Friday, December 02, 2011

Notebooks and Carrying Books

A highlight of my elementary school days was touring the plant in Birmingham where they made the Subjects Book notebooks. They were made by the Nifty Company – am surprised I remembered that. What a thrill it was to see how they manufactured the notebooks we kids used every day! We watch ed how they made the spiral binding hold the books together. It was almost magic!
These spiral bound workhorses came in bright colors and you could write your name and grade on the outside cover. The insides were ruled with the medium sized line spacing appropriate in pale blue lines. There was a red line for the margin. I think I must still have one around here somewhere – a remnant of grammar school.

In grammar school we carried our books and notebooks in something called a book satchel. They were plaid or solid colored and they had a compartment for pens and pencils.

In junior high, we learned about three-ring binders. They were always covered in blue canvas in those days, and we took delight in decorating them our ink pens. We still had our ever faithful spiral bound notebooks – one for each subject. But by then we were too sophisticated for book satchels.

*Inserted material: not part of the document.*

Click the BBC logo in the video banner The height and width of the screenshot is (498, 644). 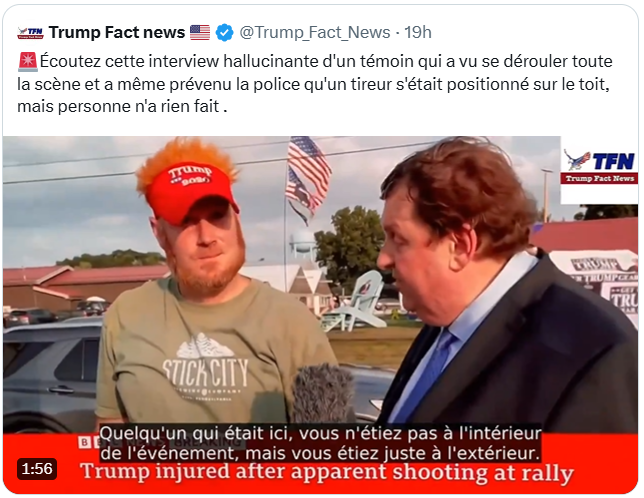90,442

Our notebooks actually served as our platform for carrying around our textbooks. We would set the books up so that they were two abreast, stacked three of four high on each side. The English Composition book was always the smallest, so it rode on the top. Nobody had book bags or brief cases; we just carried the books around from class to class stacked on our three ring binders. We girls carried them in front of us with both hands (I don’t know how we opened doors). Perhaps the boys, who carried them under one arm stacked the same way, would open them for us. Of course, the theory was that we could stash our books in our lockers and stop by during the school day and pick them up as needed. But somehow that theory didn’t work in practice. We just carried them around all day, quickly reassembling our stack of books right before the bell was to ring for each class.

By high school, our notebooks were thicker because we had more subjects and more spiral notebooks, and we always had to carry around “notebook” paper for essays, homework, pop quizzes and the like.

I really don’t remember doing anything different in college, except that we didn’t always have our classes back to back, so it was possible to go back to the dorm between classes. I have no recollection of a bookbag or anything like that and certainly never a backpack! It was great freedom when you could take one book and a notebook to class.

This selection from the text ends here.